(476a) On the Use of Data Analytics Technology to Replace Dual Problems and Improve Decomposition Algorithms for Global Optimization Using Cutting Plane Approximations | AIChE

(476a) On the Use of Data Analytics Technology to Replace Dual Problems and Improve Decomposition Algorithms for Global Optimization Using Cutting Plane Approximations

Authors 

Marousi, A. - Presenter, Department of Chemical Engineering, UCL (universit
Chalkias, A., National & Kapodistrian University of Athens
Kokosis, A., National Technical University of Athens
The work explores data analytics in the development of optimization methodology for global optimization as applied through decomposition methods and cutting plane algorithms. The basic idea would be to treat cutting planes as data populations generated during the implementation of the method and at each separate iteration of the algorithm; the elements of the population are renewed based on the incumbent (local) solution. Data intelligence is subsequently applied to measure, fathom, and screen planes, also to represent data spaces of the dual problem. Data technology is applied to explore metrics, the geometry of the space and aims to evaluate correlations in the solution space.

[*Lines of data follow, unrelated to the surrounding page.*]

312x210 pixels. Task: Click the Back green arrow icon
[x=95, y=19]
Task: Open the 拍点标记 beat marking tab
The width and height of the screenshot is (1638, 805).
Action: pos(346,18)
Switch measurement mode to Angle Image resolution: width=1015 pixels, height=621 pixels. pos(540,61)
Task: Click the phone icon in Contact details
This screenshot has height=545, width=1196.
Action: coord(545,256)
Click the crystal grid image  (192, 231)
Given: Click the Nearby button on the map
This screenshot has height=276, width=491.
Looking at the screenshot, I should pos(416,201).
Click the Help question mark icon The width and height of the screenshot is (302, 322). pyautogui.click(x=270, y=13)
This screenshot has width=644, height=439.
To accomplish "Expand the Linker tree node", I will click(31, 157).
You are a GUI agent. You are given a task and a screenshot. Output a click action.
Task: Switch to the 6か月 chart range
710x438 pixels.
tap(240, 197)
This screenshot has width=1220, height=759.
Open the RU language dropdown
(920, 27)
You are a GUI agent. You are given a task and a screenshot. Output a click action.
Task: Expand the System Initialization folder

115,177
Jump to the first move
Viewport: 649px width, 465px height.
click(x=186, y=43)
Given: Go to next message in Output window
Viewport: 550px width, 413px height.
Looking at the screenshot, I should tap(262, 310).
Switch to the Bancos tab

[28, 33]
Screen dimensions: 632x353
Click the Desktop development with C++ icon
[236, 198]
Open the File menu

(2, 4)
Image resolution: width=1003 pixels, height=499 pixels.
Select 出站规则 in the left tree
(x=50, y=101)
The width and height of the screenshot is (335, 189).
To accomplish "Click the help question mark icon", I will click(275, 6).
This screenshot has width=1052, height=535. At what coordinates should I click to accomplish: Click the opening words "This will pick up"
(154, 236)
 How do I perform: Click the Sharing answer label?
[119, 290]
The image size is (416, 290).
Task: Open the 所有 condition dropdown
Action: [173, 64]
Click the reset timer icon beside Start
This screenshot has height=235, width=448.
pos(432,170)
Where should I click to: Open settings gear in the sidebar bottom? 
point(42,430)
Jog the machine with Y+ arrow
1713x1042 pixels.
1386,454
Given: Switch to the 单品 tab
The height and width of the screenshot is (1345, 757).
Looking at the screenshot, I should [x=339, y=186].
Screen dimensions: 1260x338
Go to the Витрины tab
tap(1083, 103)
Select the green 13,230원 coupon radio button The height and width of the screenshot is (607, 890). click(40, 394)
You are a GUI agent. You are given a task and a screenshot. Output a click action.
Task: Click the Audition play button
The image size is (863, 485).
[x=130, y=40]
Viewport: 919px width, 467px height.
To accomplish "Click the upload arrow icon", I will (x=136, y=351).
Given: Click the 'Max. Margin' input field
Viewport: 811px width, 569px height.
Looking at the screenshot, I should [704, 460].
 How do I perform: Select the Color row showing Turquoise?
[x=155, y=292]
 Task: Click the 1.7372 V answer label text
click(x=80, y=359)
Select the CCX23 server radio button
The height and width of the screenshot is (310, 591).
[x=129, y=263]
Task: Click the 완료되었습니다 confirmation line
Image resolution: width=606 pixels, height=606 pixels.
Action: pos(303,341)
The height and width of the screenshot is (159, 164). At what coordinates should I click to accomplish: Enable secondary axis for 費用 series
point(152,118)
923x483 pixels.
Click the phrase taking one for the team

The data approach has been tested against a library of optimization problems formulated as quadratic and box constrained programs that feature varying sparsity and density in their symmetric matrix Q. The work capitalizes and builds on innovations by Baltean-Lugojan et al. (2019) who recently presented a generic and effective outer approximation method suitable for semidefinite relaxations. The key element of their work is to decompose high-dimensional cutting planes into their low-dimensional counterparts. Such a decomposition results in an combinatorial explosion in available cutting planes for the separation problem, and thus they have introduced novel selection measures based on feasibility violation and improvement of the objective function. Their separation problem has been researched using clustering techniques. New metrics are explored by means of geometrical interpretation of the similarities cutting planes are expected to be baring depending on the solution of the Primal problem. Apart from the Euclidean metric, an affinity metric is presented to efficiently evaluate and screen cutting planes generated from different subspaces. The cosine similarity is tested to evaluate cutting planes based on the direction they are driving the objective function.

Data analytics are explored with the application of a range of clustering techniques while spectral clustering is applied with a twofold objective: visualize the solution space and represent the data in the dual space. Analytics are found to dramatically improve the duality gap and the quality of the solution. Computational overheads in the use have been tested with accelerated versions of clustering and a combined use of short-cut methods towards a number of hybrid variants that are compared using the set of test problems.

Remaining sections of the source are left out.